Stored items

━━━

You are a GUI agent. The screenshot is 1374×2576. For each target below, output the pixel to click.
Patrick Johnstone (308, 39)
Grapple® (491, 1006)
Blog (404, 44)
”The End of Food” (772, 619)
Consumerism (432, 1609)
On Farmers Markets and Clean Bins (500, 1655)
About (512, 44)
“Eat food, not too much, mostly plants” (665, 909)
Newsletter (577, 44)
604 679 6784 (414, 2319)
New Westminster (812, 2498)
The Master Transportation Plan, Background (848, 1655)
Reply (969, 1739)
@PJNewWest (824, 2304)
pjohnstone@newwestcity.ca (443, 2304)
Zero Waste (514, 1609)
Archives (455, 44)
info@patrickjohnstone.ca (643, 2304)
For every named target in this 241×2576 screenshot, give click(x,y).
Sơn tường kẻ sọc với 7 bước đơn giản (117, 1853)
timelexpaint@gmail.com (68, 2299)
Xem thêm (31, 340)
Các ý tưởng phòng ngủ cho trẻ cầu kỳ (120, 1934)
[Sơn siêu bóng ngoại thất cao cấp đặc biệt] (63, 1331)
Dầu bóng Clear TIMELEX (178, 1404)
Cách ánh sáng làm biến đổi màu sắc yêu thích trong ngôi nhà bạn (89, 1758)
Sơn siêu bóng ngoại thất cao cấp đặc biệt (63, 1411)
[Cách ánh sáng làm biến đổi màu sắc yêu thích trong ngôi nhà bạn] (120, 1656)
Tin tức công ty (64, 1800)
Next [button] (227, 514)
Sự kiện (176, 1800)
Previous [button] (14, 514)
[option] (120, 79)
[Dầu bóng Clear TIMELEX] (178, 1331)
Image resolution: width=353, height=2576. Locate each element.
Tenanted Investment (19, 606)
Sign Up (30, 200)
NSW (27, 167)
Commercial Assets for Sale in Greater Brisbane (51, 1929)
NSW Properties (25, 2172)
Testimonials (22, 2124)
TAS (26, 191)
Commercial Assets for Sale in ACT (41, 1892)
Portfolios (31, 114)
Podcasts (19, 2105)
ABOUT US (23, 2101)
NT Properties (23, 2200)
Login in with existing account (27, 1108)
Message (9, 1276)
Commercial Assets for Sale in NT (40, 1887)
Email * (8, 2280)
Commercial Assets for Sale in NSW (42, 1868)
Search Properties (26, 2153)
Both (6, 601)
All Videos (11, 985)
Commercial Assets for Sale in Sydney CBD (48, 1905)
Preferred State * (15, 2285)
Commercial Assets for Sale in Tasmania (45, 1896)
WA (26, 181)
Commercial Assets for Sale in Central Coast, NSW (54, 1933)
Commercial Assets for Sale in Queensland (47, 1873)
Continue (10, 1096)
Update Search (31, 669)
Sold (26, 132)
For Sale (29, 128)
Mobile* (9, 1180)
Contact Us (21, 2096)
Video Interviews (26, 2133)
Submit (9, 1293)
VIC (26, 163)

━━━

About this exercise
Retype the portion of the data above that starts on the line with "[option] (120, 79)" and finishes on the line with "Testimonials (22, 2124)", including both of those lines.

Answer to this task
[option] (120, 79)
[Dầu bóng Clear TIMELEX] (178, 1331)
Image resolution: width=353, height=2576. Locate each element.
Tenanted Investment (19, 606)
Sign Up (30, 200)
NSW (27, 167)
Commercial Assets for Sale in Greater Brisbane (51, 1929)
NSW Properties (25, 2172)
Testimonials (22, 2124)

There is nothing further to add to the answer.